# WHAT IS NEEDED:
Nothing more is wanted than an exact repeat of the data below.

┌────────

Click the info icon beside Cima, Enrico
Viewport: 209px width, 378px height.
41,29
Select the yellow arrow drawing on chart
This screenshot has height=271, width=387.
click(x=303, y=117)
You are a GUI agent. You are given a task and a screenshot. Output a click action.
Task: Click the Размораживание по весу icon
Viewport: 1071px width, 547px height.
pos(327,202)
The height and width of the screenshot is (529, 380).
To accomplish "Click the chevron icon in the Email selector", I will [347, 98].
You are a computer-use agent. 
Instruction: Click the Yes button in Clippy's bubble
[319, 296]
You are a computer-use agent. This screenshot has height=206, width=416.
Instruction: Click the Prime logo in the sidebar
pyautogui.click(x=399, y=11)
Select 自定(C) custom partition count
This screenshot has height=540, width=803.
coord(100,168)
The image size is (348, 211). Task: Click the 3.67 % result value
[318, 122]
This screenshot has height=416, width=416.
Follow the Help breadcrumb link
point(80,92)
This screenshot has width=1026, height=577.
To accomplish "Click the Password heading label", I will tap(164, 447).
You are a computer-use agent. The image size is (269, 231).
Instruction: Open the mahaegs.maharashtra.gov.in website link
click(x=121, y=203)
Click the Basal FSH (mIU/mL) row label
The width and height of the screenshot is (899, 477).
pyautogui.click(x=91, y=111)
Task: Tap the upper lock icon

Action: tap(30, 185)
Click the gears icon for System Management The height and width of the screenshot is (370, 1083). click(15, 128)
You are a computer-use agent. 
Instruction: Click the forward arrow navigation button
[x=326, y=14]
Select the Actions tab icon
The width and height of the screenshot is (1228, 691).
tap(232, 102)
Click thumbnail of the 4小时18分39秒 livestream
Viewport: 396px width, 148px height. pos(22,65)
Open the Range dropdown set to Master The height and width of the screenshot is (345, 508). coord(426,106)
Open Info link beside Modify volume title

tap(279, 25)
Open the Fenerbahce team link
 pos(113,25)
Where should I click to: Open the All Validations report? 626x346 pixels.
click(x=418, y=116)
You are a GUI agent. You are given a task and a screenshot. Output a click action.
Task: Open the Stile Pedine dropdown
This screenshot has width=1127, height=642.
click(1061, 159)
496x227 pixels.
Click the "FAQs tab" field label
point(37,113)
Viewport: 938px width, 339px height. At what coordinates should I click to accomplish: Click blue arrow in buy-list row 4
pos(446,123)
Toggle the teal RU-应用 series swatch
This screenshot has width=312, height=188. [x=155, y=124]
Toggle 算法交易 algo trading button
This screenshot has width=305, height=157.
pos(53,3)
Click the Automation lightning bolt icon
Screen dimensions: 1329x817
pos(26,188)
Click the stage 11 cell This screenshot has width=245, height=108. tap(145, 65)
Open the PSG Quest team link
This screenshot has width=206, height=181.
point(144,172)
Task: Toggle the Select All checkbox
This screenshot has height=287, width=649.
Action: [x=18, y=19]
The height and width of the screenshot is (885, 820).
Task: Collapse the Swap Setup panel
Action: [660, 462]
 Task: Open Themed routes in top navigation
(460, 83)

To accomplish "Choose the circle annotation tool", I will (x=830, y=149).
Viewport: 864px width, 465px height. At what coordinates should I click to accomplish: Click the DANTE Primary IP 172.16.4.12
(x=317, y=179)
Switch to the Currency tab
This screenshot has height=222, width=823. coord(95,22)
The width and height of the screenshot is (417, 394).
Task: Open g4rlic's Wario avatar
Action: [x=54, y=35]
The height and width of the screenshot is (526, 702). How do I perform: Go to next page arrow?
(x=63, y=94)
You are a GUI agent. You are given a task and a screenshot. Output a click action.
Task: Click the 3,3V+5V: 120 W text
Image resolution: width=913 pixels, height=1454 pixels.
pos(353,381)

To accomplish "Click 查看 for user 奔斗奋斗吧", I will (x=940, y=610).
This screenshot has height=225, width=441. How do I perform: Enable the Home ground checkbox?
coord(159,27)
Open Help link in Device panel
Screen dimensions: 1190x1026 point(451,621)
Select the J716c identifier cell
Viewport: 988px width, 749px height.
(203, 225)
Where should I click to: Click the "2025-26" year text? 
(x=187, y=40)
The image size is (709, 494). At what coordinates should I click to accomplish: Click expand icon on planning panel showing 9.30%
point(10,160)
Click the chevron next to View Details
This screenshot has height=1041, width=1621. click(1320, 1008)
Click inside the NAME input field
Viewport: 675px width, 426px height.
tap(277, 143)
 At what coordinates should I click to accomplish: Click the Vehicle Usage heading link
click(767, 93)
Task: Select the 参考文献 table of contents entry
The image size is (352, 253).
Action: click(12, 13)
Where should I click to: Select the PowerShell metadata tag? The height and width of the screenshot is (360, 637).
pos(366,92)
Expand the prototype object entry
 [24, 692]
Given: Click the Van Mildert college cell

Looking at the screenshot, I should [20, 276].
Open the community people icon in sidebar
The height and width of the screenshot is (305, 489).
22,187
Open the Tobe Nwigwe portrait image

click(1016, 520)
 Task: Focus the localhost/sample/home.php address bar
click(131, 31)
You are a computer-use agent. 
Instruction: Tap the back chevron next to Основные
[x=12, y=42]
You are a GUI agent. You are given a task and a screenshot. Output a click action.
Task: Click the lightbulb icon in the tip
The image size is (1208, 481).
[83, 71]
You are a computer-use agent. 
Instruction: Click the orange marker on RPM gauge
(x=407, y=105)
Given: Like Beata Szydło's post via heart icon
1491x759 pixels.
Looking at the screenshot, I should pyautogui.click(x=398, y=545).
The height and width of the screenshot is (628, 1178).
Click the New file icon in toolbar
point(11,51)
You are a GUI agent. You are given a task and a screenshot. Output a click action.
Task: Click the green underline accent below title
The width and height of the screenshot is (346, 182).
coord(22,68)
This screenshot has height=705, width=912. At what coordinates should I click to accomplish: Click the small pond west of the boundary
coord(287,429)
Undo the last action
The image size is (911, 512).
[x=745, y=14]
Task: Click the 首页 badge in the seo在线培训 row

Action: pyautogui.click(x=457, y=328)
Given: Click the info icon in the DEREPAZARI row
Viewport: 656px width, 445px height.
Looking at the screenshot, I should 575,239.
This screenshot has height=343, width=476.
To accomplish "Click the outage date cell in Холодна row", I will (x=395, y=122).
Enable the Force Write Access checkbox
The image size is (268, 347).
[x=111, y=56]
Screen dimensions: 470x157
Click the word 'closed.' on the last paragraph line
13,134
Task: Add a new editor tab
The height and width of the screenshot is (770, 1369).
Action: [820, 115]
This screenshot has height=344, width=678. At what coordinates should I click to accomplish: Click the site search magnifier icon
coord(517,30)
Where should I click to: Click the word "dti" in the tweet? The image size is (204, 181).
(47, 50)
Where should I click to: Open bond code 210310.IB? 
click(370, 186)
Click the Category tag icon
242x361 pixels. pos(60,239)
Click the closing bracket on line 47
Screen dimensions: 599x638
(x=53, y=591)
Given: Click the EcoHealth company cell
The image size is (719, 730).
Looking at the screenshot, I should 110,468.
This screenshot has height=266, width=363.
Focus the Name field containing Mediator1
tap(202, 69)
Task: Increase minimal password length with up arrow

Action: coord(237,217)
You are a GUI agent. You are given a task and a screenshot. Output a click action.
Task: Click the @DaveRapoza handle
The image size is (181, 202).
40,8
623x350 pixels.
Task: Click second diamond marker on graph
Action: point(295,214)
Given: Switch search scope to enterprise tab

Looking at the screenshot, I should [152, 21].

└────────

# TASK OUTPUT:
Click the info icon beside Cima, Enrico
Viewport: 209px width, 378px height.
41,29
Select the yellow arrow drawing on chart
This screenshot has height=271, width=387.
click(x=303, y=117)
You are a GUI agent. You are given a task and a screenshot. Output a click action.
Task: Click the Размораживание по весу icon
Viewport: 1071px width, 547px height.
pos(327,202)
The height and width of the screenshot is (529, 380).
To accomplish "Click the chevron icon in the Email selector", I will [347, 98].
You are a computer-use agent. 
Instruction: Click the Yes button in Clippy's bubble
[319, 296]
You are a computer-use agent. This screenshot has height=206, width=416.
Instruction: Click the Prime logo in the sidebar
pyautogui.click(x=399, y=11)
Select 自定(C) custom partition count
This screenshot has height=540, width=803.
coord(100,168)
The image size is (348, 211). Task: Click the 3.67 % result value
[318, 122]
This screenshot has height=416, width=416.
Follow the Help breadcrumb link
point(80,92)
This screenshot has width=1026, height=577.
To accomplish "Click the Password heading label", I will tap(164, 447).
You are a computer-use agent. The image size is (269, 231).
Instruction: Open the mahaegs.maharashtra.gov.in website link
click(x=121, y=203)
Click the Basal FSH (mIU/mL) row label
The width and height of the screenshot is (899, 477).
pyautogui.click(x=91, y=111)
Task: Tap the upper lock icon

Action: tap(30, 185)
Click the gears icon for System Management The height and width of the screenshot is (370, 1083). click(15, 128)
You are a computer-use agent. 
Instruction: Click the forward arrow navigation button
[x=326, y=14]
Select the Actions tab icon
The width and height of the screenshot is (1228, 691).
tap(232, 102)
Click thumbnail of the 4小时18分39秒 livestream
Viewport: 396px width, 148px height. pos(22,65)
Open the Range dropdown set to Master The height and width of the screenshot is (345, 508). coord(426,106)
Open Info link beside Modify volume title

tap(279, 25)
Open the Fenerbahce team link
 pos(113,25)
Where should I click to: Open the All Validations report? 626x346 pixels.
click(x=418, y=116)
You are a GUI agent. You are given a task and a screenshot. Output a click action.
Task: Open the Stile Pedine dropdown
This screenshot has width=1127, height=642.
click(1061, 159)
496x227 pixels.
Click the "FAQs tab" field label
point(37,113)
Viewport: 938px width, 339px height. At what coordinates should I click to accomplish: Click blue arrow in buy-list row 4
pos(446,123)
Toggle the teal RU-应用 series swatch
This screenshot has width=312, height=188. [x=155, y=124]
Toggle 算法交易 algo trading button
This screenshot has width=305, height=157.
pos(53,3)
Click the Automation lightning bolt icon
Screen dimensions: 1329x817
pos(26,188)
Click the stage 11 cell This screenshot has width=245, height=108. tap(145, 65)
Open the PSG Quest team link
This screenshot has width=206, height=181.
point(144,172)
Task: Toggle the Select All checkbox
This screenshot has height=287, width=649.
Action: [x=18, y=19]
The height and width of the screenshot is (885, 820).
Task: Collapse the Swap Setup panel
Action: [660, 462]
 Task: Open Themed routes in top navigation
(460, 83)

To accomplish "Choose the circle annotation tool", I will (x=830, y=149).
Viewport: 864px width, 465px height. At what coordinates should I click to accomplish: Click the DANTE Primary IP 172.16.4.12
(x=317, y=179)
Switch to the Currency tab
This screenshot has height=222, width=823. coord(95,22)
The width and height of the screenshot is (417, 394).
Task: Open g4rlic's Wario avatar
Action: [x=54, y=35]
The height and width of the screenshot is (526, 702). How do I perform: Go to next page arrow?
(x=63, y=94)
You are a GUI agent. You are given a task and a screenshot. Output a click action.
Task: Click the 3,3V+5V: 120 W text
Image resolution: width=913 pixels, height=1454 pixels.
pos(353,381)

To accomplish "Click 查看 for user 奔斗奋斗吧", I will (x=940, y=610).
This screenshot has height=225, width=441. How do I perform: Enable the Home ground checkbox?
coord(159,27)
Open Help link in Device panel
Screen dimensions: 1190x1026 point(451,621)
Select the J716c identifier cell
Viewport: 988px width, 749px height.
(203, 225)
Where should I click to: Click the "2025-26" year text? 
(x=187, y=40)
The image size is (709, 494). At what coordinates should I click to accomplish: Click expand icon on planning panel showing 9.30%
point(10,160)
Click the chevron next to View Details
This screenshot has height=1041, width=1621. click(1320, 1008)
Click inside the NAME input field
Viewport: 675px width, 426px height.
tap(277, 143)
 At what coordinates should I click to accomplish: Click the Vehicle Usage heading link
click(767, 93)
Task: Select the 参考文献 table of contents entry
The image size is (352, 253).
Action: click(12, 13)
Where should I click to: Select the PowerShell metadata tag? The height and width of the screenshot is (360, 637).
pos(366,92)
Expand the prototype object entry
 [24, 692]
Given: Click the Van Mildert college cell

Looking at the screenshot, I should [20, 276].
Open the community people icon in sidebar
The height and width of the screenshot is (305, 489).
22,187
Open the Tobe Nwigwe portrait image

click(1016, 520)
 Task: Focus the localhost/sample/home.php address bar
click(131, 31)
You are a computer-use agent. 
Instruction: Tap the back chevron next to Основные
[x=12, y=42]
You are a GUI agent. You are given a task and a screenshot. Output a click action.
Task: Click the lightbulb icon in the tip
The image size is (1208, 481).
[83, 71]
You are a computer-use agent. 
Instruction: Click the orange marker on RPM gauge
(x=407, y=105)
Given: Like Beata Szydło's post via heart icon
1491x759 pixels.
Looking at the screenshot, I should pyautogui.click(x=398, y=545).
The height and width of the screenshot is (628, 1178).
Click the New file icon in toolbar
point(11,51)
You are a GUI agent. You are given a task and a screenshot. Output a click action.
Task: Click the green underline accent below title
The width and height of the screenshot is (346, 182).
coord(22,68)
This screenshot has height=705, width=912. At what coordinates should I click to accomplish: Click the small pond west of the boundary
coord(287,429)
Undo the last action
The image size is (911, 512).
[x=745, y=14]
Task: Click the 首页 badge in the seo在线培训 row

Action: pyautogui.click(x=457, y=328)
Given: Click the info icon in the DEREPAZARI row
Viewport: 656px width, 445px height.
Looking at the screenshot, I should 575,239.
This screenshot has height=343, width=476.
To accomplish "Click the outage date cell in Холодна row", I will (x=395, y=122).
Enable the Force Write Access checkbox
The image size is (268, 347).
[x=111, y=56]
Screen dimensions: 470x157
Click the word 'closed.' on the last paragraph line
13,134
Task: Add a new editor tab
The height and width of the screenshot is (770, 1369).
Action: [820, 115]
This screenshot has height=344, width=678. At what coordinates should I click to accomplish: Click the site search magnifier icon
coord(517,30)
Where should I click to: Click the word "dti" in the tweet? The image size is (204, 181).
(47, 50)
Where should I click to: Open bond code 210310.IB? 
click(370, 186)
Click the Category tag icon
242x361 pixels. pos(60,239)
Click the closing bracket on line 47
Screen dimensions: 599x638
(x=53, y=591)
Given: Click the EcoHealth company cell
The image size is (719, 730).
Looking at the screenshot, I should 110,468.
This screenshot has height=266, width=363.
Focus the Name field containing Mediator1
tap(202, 69)
Task: Increase minimal password length with up arrow

Action: coord(237,217)
You are a GUI agent. You are given a task and a screenshot. Output a click action.
Task: Click the @DaveRapoza handle
The image size is (181, 202).
40,8
623x350 pixels.
Task: Click second diamond marker on graph
Action: point(295,214)
Given: Switch search scope to enterprise tab

Looking at the screenshot, I should [152, 21].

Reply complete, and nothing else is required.